> [EXTRACTED TEXT]
Friday, March 17, 2017

copying at the National Gallery of art - Young Woman in a Kimono

beginning of my copy of "Young Woman in Kimono"
copied at the National Gallery of art in Washington DC

I recently spent a week in Washington DC and was able to paint a copy at the National Gallery of Art.  I became a copyist when I lived near DC and tried to continuously work on copying one of the master's paintings on a weekly basis.  Now as an "out of towner" I apply to copy for a week at a time...or however many days I can get into a gallery in a week's time. 

The copyist program is a wonderful opportunity to study the masters and learn as much as possible about strokes, colors, composition and the lives of these amazing artists.  I study the artist, their palette, their life and spend some time sketching the piece I am going to copy.  Once I get to the gallery I set up and begin.  I always start with a blank white canvas and just dive in.

> [WORK TASK]
From the post about copying at the National Gallery of Art:
1. How long did the recent stay in Washington DC last?
2. How often did the writer try to work on a copy while living near DC?
3. What does the writer always start with?
Rely only on the post about copying at the National Gallery of Art.

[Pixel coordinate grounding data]
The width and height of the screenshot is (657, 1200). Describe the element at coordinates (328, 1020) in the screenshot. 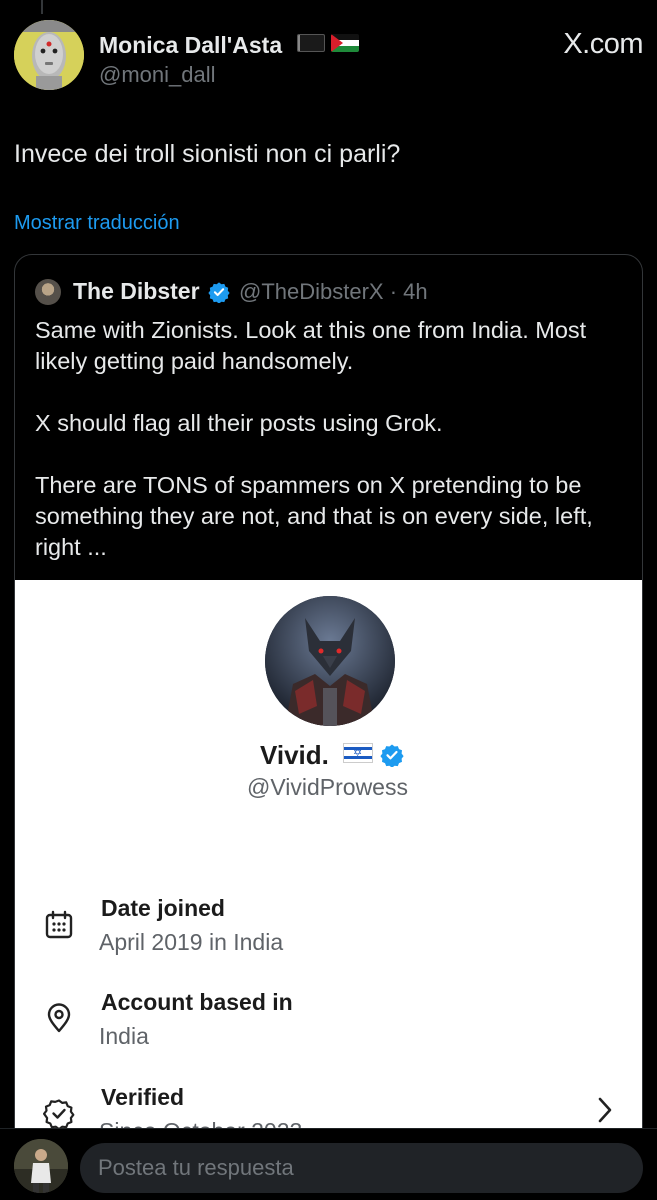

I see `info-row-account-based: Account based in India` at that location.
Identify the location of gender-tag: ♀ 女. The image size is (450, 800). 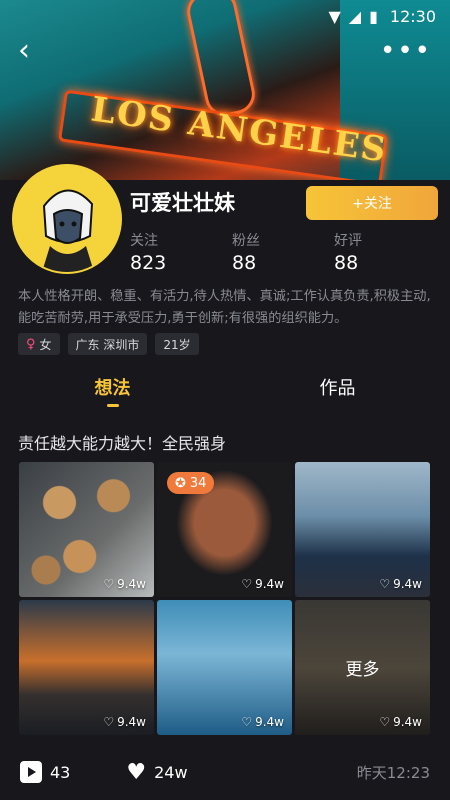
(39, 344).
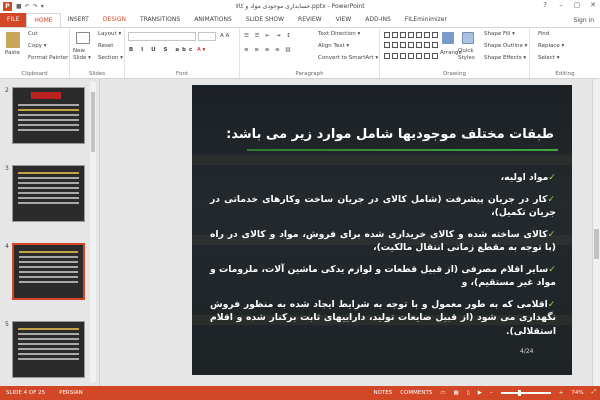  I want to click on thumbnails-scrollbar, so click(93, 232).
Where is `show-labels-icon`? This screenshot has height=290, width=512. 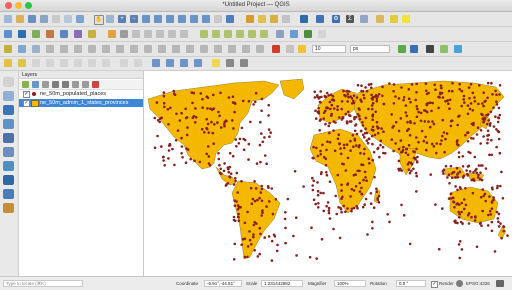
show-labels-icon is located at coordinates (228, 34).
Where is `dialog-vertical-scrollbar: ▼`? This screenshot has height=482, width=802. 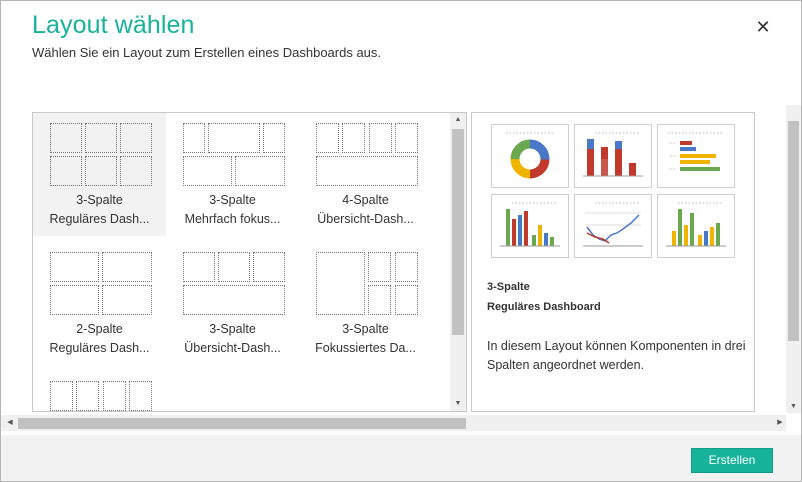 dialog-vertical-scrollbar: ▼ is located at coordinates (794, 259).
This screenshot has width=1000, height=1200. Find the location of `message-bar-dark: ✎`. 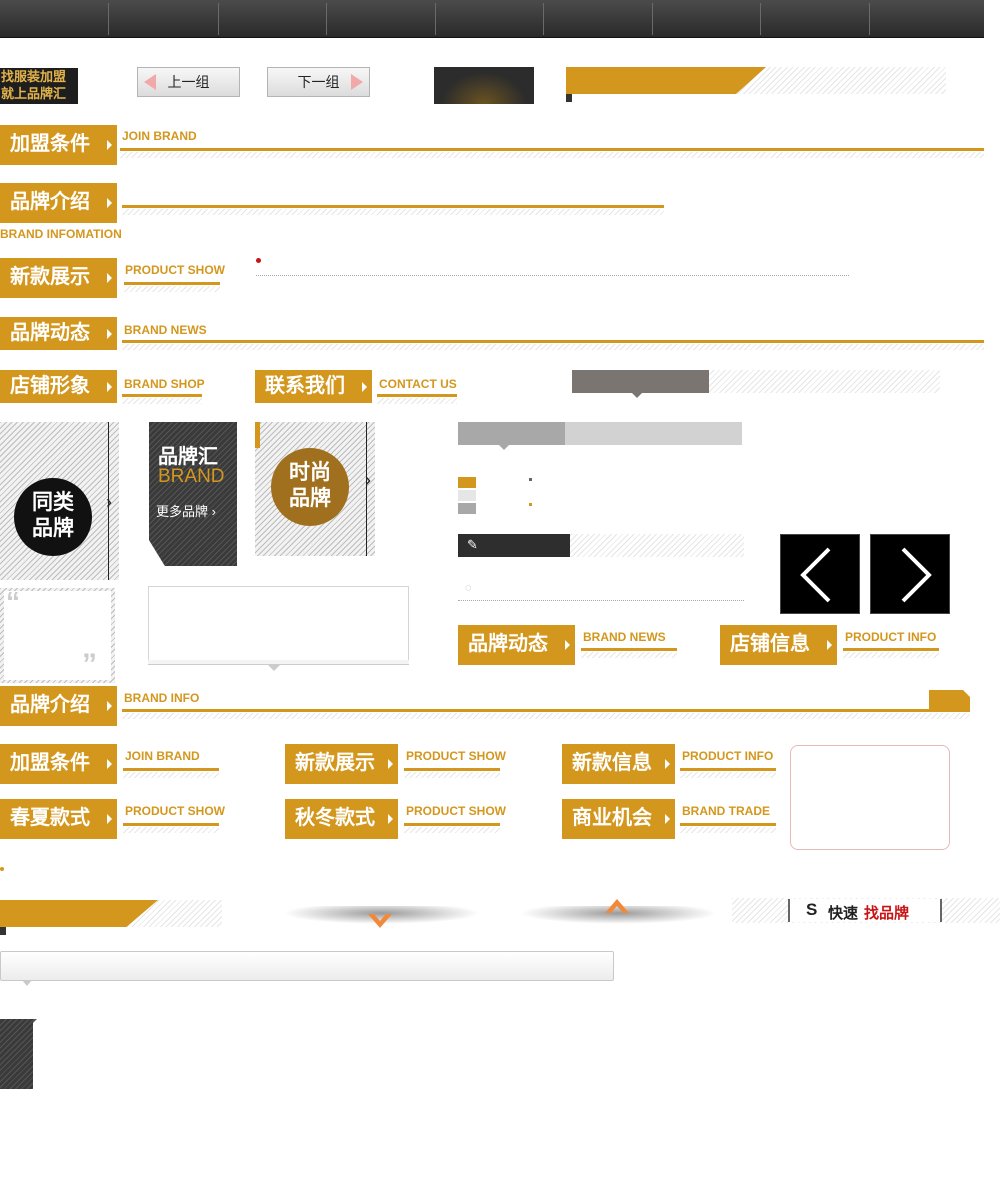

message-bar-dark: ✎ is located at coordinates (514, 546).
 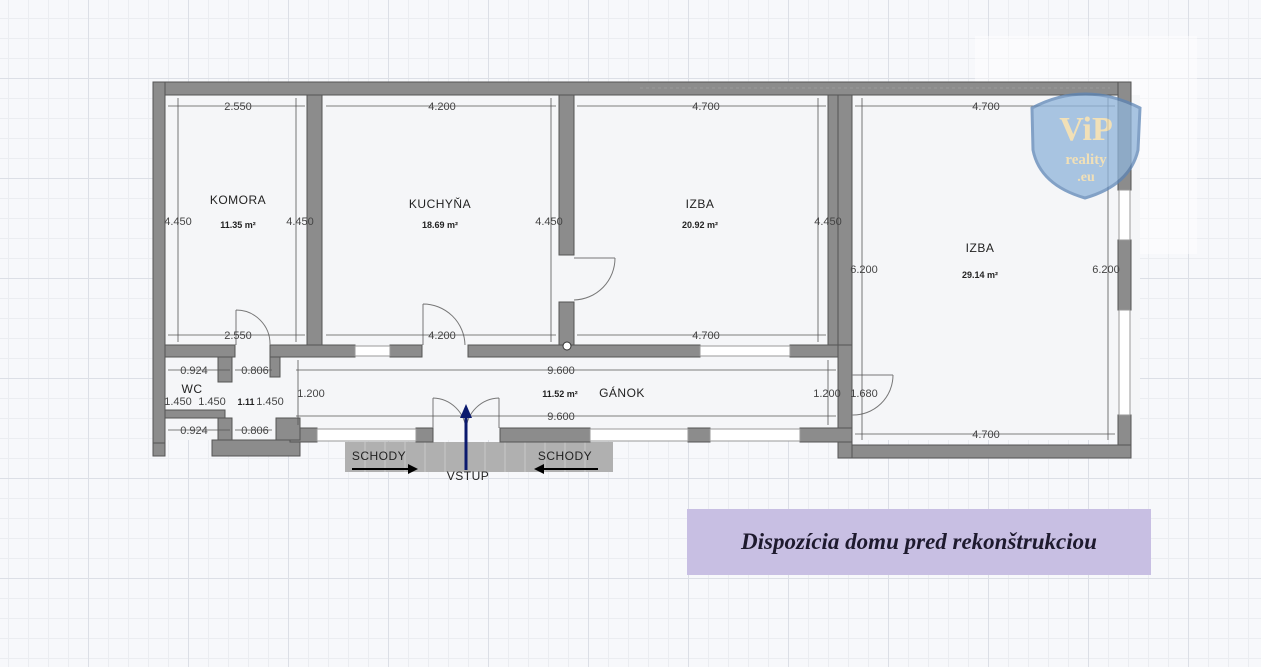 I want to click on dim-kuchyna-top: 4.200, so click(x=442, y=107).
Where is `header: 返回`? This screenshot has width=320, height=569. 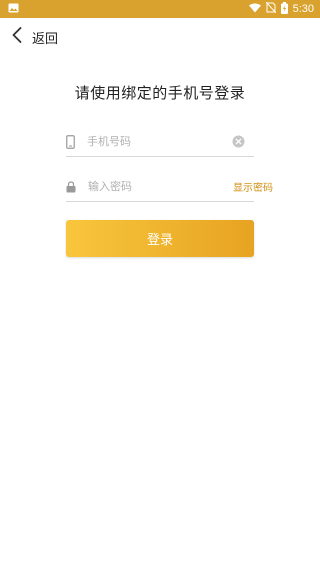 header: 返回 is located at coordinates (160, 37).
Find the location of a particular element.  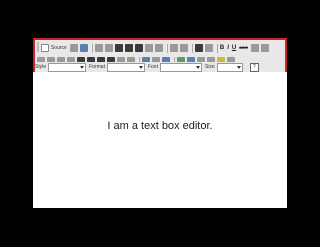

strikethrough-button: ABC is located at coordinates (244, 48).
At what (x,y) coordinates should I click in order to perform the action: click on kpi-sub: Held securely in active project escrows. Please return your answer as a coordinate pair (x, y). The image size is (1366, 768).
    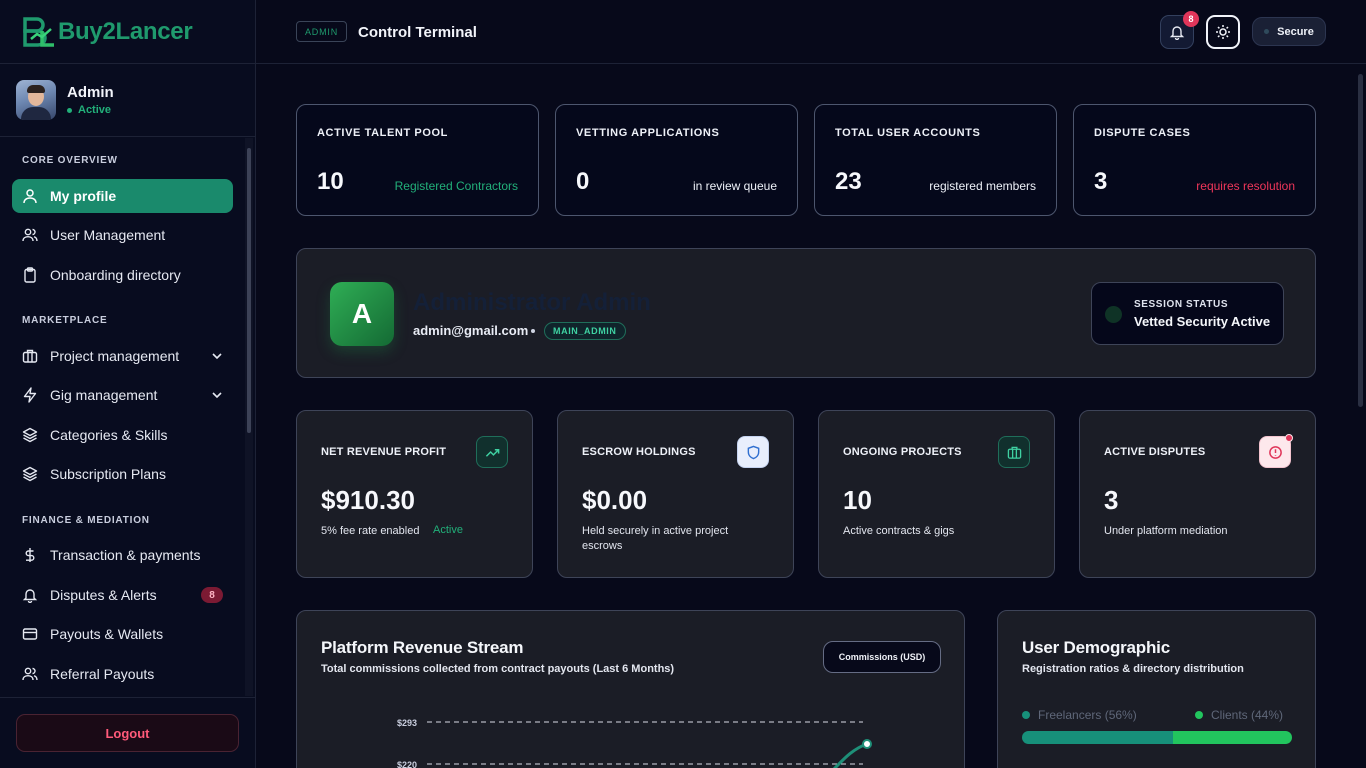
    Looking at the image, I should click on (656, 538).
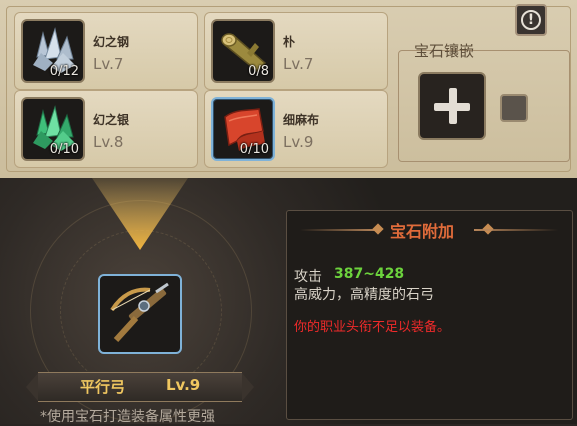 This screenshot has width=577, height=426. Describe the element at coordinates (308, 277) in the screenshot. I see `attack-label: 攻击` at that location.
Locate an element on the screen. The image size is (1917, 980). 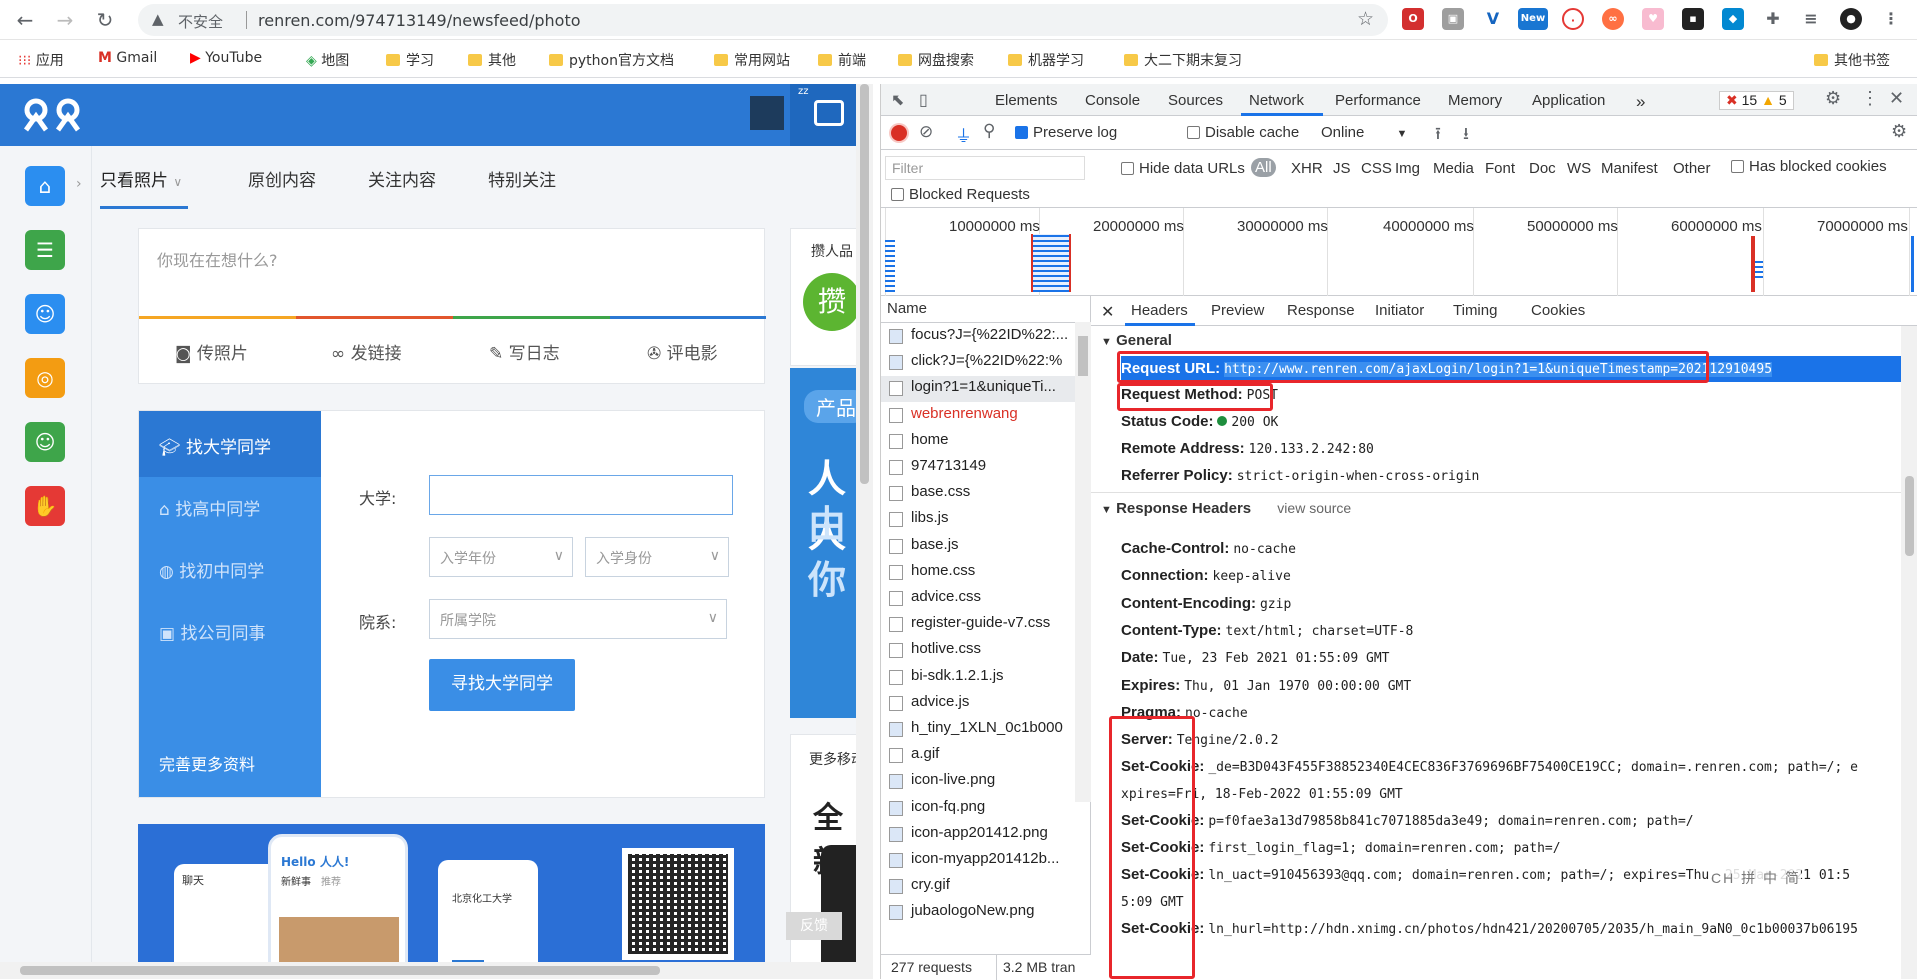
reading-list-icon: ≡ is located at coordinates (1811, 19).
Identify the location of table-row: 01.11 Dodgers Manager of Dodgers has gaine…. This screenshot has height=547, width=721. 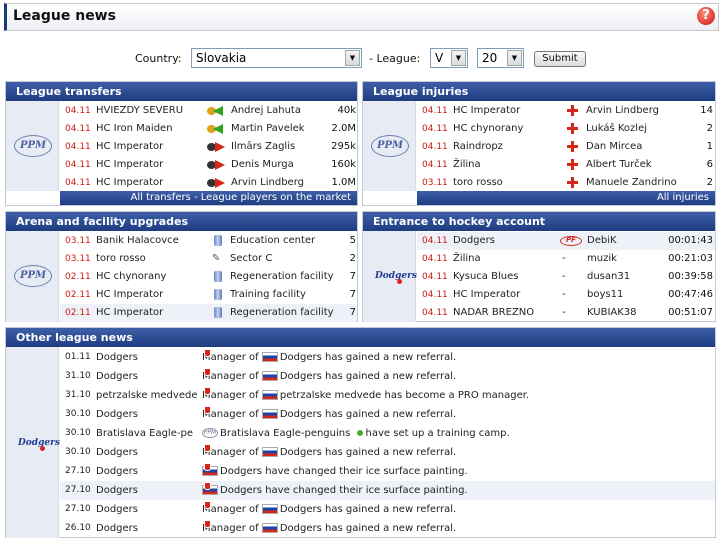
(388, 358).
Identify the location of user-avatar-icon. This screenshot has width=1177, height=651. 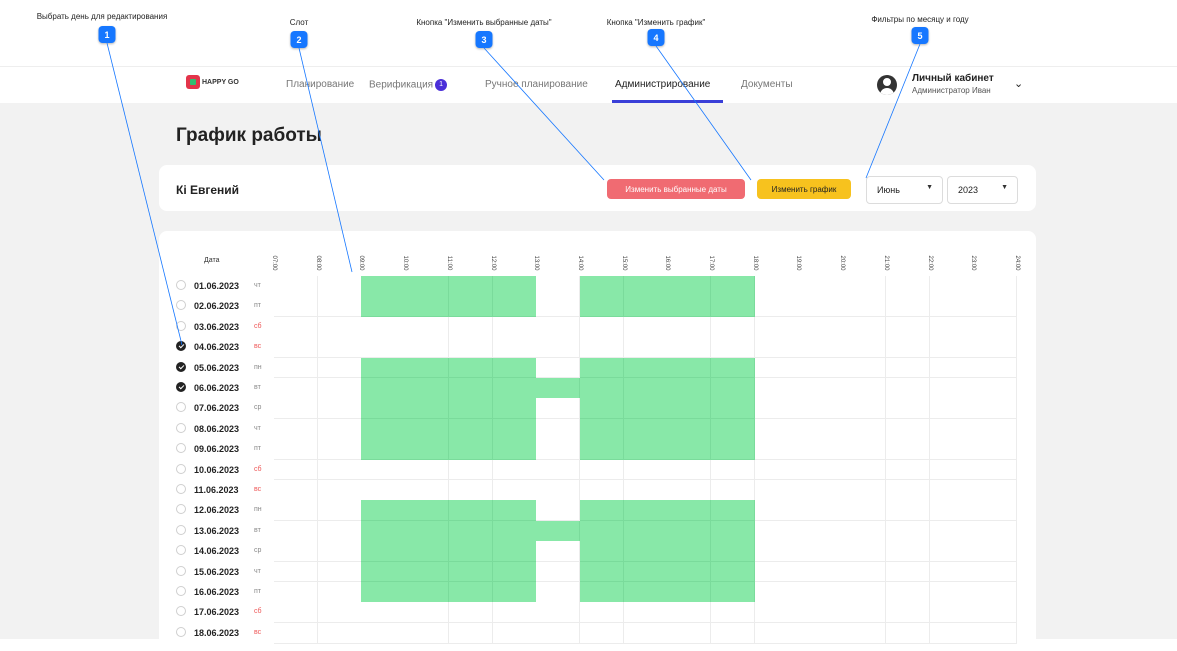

> [ANSWER BELOW]
1. A week.
2. On a weekly basis.
3. A blank white canvas.